» **WORK TASK**
Only one stretch of the data below is wanted: the lines from the one with "This screenshot has height=819, width=1456." through the one with "Image resolution: width=1270", repeated exactly.

•••••

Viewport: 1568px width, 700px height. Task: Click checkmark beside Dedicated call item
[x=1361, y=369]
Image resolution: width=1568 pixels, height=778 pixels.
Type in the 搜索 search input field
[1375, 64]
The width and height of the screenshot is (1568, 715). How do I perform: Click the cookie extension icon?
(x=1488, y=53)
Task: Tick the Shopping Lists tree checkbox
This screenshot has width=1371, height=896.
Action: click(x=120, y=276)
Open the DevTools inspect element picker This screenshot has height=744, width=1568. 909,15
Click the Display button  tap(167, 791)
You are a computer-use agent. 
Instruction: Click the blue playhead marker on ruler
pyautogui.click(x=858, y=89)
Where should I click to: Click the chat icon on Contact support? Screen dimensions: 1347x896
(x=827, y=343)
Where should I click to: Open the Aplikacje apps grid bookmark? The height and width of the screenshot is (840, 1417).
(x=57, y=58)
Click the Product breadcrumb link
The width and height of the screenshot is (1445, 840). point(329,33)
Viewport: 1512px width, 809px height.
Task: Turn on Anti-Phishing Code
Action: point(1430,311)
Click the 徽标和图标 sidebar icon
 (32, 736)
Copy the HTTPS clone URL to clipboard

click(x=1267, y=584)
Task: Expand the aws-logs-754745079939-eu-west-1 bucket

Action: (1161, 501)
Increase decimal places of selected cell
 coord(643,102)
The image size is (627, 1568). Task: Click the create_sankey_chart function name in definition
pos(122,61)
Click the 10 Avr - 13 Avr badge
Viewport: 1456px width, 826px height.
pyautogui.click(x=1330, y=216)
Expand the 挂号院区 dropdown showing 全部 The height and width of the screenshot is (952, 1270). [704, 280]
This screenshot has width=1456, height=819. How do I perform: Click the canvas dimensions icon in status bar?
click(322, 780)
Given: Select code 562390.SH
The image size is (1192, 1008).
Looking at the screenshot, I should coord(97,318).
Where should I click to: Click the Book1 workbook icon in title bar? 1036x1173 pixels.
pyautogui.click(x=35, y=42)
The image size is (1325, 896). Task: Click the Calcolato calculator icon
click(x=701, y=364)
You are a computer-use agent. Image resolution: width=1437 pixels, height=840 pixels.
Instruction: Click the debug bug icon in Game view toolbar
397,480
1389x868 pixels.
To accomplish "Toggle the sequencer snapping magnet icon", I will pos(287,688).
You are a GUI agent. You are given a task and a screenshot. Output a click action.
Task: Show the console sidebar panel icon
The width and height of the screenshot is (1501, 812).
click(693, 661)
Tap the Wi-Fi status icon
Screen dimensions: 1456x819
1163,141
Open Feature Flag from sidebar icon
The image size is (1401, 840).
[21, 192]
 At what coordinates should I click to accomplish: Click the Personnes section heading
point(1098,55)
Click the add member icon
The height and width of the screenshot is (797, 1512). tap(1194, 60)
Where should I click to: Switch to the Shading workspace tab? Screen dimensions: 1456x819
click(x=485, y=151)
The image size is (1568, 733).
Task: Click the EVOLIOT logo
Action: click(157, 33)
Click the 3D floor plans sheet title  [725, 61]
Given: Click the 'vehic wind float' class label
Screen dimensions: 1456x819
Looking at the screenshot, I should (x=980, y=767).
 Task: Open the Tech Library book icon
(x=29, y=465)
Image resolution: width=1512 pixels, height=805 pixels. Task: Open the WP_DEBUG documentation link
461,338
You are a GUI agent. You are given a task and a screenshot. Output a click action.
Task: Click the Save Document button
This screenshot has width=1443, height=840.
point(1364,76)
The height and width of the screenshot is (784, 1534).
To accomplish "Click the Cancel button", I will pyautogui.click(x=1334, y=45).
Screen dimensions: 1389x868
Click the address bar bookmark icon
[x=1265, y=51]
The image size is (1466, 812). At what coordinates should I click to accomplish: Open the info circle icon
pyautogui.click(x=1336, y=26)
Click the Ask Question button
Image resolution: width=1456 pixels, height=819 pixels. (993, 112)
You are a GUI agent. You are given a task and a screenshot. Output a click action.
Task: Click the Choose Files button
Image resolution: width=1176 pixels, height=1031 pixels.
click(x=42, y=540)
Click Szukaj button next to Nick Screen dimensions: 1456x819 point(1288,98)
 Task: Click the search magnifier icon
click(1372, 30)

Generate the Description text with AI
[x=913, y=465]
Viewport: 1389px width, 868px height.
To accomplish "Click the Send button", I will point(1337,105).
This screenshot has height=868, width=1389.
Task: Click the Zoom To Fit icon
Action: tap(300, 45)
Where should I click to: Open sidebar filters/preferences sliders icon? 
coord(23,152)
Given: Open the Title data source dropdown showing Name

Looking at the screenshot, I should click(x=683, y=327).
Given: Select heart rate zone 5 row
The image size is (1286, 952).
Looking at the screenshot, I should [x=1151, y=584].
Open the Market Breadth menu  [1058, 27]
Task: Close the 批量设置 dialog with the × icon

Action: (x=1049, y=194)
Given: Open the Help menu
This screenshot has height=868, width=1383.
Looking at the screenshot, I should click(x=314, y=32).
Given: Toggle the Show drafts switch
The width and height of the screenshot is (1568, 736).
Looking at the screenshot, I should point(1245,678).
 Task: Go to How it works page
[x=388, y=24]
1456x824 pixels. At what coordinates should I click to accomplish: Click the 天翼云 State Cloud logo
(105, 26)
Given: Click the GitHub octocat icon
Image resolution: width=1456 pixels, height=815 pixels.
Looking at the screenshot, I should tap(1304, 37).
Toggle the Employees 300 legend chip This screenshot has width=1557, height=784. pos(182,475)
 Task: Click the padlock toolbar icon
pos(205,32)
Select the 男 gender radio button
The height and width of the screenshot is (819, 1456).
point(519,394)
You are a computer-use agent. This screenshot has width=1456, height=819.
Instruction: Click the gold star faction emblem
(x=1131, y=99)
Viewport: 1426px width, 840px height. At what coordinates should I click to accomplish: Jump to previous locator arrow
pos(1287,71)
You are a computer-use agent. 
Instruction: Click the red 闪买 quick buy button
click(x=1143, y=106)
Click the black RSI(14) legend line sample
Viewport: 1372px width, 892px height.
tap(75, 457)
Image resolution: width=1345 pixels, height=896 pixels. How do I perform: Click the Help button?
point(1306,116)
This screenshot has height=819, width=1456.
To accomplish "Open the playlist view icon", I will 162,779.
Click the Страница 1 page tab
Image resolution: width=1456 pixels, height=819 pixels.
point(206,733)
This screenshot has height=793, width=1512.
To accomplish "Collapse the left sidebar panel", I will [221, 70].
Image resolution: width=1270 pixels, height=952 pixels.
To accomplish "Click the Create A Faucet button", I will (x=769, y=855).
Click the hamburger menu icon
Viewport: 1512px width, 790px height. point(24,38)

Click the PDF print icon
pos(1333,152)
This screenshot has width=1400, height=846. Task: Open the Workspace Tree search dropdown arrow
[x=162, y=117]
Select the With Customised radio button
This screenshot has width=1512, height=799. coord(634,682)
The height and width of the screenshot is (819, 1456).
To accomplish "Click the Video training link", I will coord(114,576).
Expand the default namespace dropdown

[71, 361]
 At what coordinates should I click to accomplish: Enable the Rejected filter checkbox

•••••

» **ANSWER**
This screenshot has height=819, width=1456.
To accomplish "Open the playlist view icon", I will 162,779.
Click the Страница 1 page tab
Image resolution: width=1456 pixels, height=819 pixels.
point(206,733)
This screenshot has height=793, width=1512.
To accomplish "Collapse the left sidebar panel", I will [221, 70].
Image resolution: width=1270 pixels, height=952 pixels.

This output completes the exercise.